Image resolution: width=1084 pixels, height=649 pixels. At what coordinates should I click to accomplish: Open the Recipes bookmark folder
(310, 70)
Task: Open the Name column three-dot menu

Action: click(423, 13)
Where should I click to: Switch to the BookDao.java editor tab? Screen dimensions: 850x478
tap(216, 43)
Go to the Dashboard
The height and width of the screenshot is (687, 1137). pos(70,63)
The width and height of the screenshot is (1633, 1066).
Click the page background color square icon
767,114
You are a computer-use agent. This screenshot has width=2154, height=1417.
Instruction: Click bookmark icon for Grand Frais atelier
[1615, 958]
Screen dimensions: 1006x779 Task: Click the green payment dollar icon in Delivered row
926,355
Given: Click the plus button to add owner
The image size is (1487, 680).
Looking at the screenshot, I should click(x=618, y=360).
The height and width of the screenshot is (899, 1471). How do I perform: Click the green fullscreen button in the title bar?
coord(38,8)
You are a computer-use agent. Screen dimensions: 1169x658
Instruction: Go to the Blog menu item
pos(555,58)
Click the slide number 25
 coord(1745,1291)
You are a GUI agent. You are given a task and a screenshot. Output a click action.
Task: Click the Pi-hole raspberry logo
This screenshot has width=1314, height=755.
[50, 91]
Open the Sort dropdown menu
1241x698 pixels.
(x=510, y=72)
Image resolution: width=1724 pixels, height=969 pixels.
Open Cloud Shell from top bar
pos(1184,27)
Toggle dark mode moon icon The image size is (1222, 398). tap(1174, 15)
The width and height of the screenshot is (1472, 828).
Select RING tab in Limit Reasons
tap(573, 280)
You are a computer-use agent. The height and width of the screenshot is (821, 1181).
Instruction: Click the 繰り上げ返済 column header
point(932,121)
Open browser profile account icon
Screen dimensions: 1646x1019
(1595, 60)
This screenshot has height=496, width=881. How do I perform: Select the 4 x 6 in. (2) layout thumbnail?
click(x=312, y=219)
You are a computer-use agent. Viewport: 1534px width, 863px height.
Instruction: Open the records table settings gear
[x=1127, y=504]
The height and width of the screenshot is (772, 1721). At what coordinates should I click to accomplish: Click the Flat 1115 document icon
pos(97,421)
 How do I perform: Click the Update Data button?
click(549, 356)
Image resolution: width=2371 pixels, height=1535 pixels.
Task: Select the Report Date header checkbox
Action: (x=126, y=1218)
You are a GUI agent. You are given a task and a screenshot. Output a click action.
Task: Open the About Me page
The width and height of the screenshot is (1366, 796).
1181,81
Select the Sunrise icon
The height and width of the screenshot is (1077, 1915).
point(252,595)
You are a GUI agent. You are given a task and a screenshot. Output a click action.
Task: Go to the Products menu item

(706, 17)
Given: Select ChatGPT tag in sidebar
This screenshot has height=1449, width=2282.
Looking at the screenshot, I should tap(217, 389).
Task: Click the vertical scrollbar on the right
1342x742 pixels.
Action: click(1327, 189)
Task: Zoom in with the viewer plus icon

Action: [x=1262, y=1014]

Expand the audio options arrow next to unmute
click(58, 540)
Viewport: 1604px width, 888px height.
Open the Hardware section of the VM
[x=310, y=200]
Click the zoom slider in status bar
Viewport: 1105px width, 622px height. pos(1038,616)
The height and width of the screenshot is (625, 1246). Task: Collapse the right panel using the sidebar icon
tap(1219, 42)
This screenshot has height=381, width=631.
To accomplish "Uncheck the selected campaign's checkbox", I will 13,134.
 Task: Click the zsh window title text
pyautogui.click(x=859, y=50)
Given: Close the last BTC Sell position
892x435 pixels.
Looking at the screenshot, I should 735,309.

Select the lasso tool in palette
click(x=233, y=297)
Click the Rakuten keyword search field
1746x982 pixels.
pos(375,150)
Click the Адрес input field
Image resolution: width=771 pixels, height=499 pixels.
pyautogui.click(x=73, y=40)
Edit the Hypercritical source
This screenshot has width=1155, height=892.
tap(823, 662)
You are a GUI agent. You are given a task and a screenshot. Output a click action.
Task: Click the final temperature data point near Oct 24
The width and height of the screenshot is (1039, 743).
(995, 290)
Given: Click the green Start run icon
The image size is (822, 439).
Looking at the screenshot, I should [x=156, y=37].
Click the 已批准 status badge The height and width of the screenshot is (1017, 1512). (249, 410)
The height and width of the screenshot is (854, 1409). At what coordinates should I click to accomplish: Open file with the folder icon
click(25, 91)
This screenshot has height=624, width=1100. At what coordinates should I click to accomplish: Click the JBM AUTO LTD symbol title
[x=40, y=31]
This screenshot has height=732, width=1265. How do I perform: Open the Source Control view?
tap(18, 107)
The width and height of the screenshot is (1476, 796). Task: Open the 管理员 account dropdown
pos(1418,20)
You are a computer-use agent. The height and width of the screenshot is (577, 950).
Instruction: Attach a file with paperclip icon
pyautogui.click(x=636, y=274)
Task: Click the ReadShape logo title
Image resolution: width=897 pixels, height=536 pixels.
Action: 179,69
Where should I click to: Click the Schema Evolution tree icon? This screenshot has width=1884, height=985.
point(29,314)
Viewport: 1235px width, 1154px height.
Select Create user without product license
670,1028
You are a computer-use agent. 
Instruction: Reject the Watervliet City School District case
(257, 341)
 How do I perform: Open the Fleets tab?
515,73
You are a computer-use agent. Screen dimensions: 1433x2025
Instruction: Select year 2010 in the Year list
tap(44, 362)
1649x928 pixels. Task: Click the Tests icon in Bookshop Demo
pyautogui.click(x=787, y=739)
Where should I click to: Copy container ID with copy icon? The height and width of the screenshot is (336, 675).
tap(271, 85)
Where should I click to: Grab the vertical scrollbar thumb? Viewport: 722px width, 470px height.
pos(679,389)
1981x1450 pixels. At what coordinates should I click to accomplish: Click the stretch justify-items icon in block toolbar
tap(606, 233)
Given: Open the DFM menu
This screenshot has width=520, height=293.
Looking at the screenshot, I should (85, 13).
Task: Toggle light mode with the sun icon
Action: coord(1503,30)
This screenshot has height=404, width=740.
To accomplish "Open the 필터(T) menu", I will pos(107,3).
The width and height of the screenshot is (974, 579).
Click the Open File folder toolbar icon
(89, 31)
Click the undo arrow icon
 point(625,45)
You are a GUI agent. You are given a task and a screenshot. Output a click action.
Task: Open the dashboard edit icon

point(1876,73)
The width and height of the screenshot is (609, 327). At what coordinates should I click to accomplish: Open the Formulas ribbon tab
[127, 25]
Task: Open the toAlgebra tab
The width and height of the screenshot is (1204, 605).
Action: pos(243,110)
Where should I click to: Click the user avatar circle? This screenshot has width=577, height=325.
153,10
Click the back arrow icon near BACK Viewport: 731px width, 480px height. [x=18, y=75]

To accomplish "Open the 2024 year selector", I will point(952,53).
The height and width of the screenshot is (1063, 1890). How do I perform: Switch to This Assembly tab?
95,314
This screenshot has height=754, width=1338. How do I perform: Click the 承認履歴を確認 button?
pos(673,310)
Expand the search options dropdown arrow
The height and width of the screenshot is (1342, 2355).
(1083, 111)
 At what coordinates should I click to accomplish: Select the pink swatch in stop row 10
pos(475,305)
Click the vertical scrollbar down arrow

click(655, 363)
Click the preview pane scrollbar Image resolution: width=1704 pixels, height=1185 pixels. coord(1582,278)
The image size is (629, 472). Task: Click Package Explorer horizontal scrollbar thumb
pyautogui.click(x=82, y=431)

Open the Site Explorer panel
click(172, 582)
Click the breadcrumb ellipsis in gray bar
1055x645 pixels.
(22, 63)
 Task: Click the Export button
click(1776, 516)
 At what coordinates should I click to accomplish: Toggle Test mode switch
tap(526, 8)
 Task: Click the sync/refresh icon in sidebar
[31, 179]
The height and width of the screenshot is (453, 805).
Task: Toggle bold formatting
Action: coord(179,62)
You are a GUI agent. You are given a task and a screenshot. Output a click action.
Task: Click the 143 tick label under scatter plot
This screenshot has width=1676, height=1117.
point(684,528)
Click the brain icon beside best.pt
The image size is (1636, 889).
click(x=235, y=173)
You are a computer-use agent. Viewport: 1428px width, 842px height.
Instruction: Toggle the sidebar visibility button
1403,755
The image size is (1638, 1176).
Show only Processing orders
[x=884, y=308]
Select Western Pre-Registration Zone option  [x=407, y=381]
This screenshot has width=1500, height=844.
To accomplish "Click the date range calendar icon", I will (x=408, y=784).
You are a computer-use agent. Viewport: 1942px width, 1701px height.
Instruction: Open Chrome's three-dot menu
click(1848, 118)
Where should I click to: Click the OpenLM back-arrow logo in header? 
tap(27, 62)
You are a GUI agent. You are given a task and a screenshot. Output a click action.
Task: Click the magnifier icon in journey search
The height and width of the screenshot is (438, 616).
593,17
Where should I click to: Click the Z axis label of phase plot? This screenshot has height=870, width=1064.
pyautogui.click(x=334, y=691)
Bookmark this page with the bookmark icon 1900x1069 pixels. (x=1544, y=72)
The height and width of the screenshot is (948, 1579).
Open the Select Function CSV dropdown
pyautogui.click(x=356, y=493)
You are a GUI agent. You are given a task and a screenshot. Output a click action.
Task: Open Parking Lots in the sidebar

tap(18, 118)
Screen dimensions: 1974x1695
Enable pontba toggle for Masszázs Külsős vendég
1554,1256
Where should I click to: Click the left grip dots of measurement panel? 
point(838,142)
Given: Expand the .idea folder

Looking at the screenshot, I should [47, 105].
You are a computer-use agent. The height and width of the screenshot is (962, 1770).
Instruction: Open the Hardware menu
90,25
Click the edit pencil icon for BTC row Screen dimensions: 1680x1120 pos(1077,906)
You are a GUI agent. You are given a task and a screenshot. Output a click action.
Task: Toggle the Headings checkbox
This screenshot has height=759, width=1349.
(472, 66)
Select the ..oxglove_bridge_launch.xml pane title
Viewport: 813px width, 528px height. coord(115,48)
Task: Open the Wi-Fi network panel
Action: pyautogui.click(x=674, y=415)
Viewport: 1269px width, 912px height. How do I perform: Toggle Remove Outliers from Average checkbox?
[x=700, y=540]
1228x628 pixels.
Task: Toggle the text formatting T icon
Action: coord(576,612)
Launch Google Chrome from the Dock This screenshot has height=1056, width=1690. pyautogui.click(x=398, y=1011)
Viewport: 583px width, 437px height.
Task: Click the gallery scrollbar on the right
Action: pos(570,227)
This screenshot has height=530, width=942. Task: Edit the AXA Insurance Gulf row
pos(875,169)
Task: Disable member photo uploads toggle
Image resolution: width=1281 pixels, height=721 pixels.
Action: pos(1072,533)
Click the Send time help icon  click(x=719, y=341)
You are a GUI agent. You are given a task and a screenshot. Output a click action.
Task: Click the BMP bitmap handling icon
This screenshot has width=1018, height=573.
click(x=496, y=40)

========

**Work task:** Above are the records; print exactly the lines from the line with "1981x1450 pixels. At" to the line with "This screenshot has height=404, width=740.", including both, and nothing else.

**Result:**
1981x1450 pixels. At what coordinates should I click to accomplish: Click the stretch justify-items icon in block toolbar
tap(606, 233)
Given: Open the DFM menu
This screenshot has width=520, height=293.
Looking at the screenshot, I should (85, 13).
Task: Toggle light mode with the sun icon
Action: coord(1503,30)
This screenshot has height=404, width=740.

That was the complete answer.